Speaking in response to Weidmann's speech, Roelof van der Struik of PGGM Investments, the second largest pension fund in the Netherlands, said he was less optimistic about the negative (un)intended effects of the combination of regulation, monetary policy and purchasing program (QE).

"The repo market may not be broken, but it is clear that it is not in good health and could breakdown completely during a 'poorly' timed event or moment of market stress."

"There seems to be two main drivers for this: capital rules impeding/de-incentivising banks to provide repo market liquidity; and poor liquidity in the bond market due to QE."

Van der Struik continued: "This translates into key liquidity risk and could result in, for example, pension funds unable to meet cash collateral calls while owning more than enough high-quality liquid assets."

In its latest report into the EU repo market, the International Capital Market Association (ICMA) didn’t mince its words when it described the extreme volatility and dislocation during a year-end liquidity crunch in 2016.

ICMA’s European Repo and Collateral Council has warned: “[The repo market stress] could heighten risks related to banks’ and firms’ ability to meet margin calls, which in turn could have systemic consequences.”

The council described how a perfect storm of post-crisis regulation, the financial policy of central banks, along with other global market trends, are “very much acting in confluence to precipitate the perfect storm”.

Weidmann touched upon a similar theme later in his speech, stating: “One thing should also be clear to us: as the duration of the ultra-loose monetary policy increases, the intended effects diminish, while the undesirable side effects become more and more visible. This includes not only the risk of unsolicited state finances. Low interest rates can also pose a risk to financial stability.”

“Thus, low interest rates and unconventional monetary policy can increase the risk in some financial market segments or in the real estate market.”

Deutsche Bank analyst Jochen Möbert shut down speculation of the programme’s unwinding in a research note last month.

“At the March 2017 meeting, despite the recent increase in the overall inflation, the governing council will hardly be willing to signal a possible 'tapering' of the bond purchases,” explained Möbert.

“At best, it formulates more specific conditions under which a reduction in bond purchases could occur. We expect the announcement of a return or the modification of the bond purchases to continue until June at the earliest. However, the ECB could very well already make a slight shift in its comments in March.”

Representatives from the ECB attempted to ease the concerns of the repo industry over its controversial monetary policy during the Deutsche Börse Global Funding and Financing Summit in January.
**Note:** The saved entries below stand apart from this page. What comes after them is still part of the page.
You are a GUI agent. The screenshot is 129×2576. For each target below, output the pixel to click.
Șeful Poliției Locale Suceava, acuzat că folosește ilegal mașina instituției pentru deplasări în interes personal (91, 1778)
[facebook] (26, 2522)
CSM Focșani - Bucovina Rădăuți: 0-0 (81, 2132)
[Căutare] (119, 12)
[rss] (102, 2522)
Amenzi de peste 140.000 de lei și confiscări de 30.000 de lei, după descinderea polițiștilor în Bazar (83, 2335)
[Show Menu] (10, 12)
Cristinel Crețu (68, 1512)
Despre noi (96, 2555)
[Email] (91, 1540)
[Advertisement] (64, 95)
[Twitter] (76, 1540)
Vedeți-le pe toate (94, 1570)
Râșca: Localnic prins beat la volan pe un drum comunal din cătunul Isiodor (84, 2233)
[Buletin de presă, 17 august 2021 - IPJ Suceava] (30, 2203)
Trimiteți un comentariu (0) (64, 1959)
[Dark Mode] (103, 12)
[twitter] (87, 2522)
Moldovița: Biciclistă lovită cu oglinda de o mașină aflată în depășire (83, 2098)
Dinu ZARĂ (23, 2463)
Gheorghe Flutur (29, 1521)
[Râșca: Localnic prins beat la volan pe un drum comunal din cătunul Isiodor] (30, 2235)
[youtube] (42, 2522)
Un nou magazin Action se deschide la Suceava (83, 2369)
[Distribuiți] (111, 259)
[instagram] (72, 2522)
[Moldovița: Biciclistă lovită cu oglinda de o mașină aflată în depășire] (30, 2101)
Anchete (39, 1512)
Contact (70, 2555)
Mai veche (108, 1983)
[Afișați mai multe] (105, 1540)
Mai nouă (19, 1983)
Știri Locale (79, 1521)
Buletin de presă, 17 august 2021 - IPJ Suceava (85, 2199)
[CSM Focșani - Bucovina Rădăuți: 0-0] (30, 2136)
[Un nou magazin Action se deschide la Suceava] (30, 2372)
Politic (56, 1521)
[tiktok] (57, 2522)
ECB board member and conference keynote speaker Yves Mersch acknowledged the negative effects of the central bank's "unconventional monetary policy", but argued that the European repo market, by its very nature, is procyclical and so will continue to suffer for as long as it takes for the overall economy to recover.

"The current market has made unconventional measures necessary on an unprecedented scale. But they are temporary," said Mersch.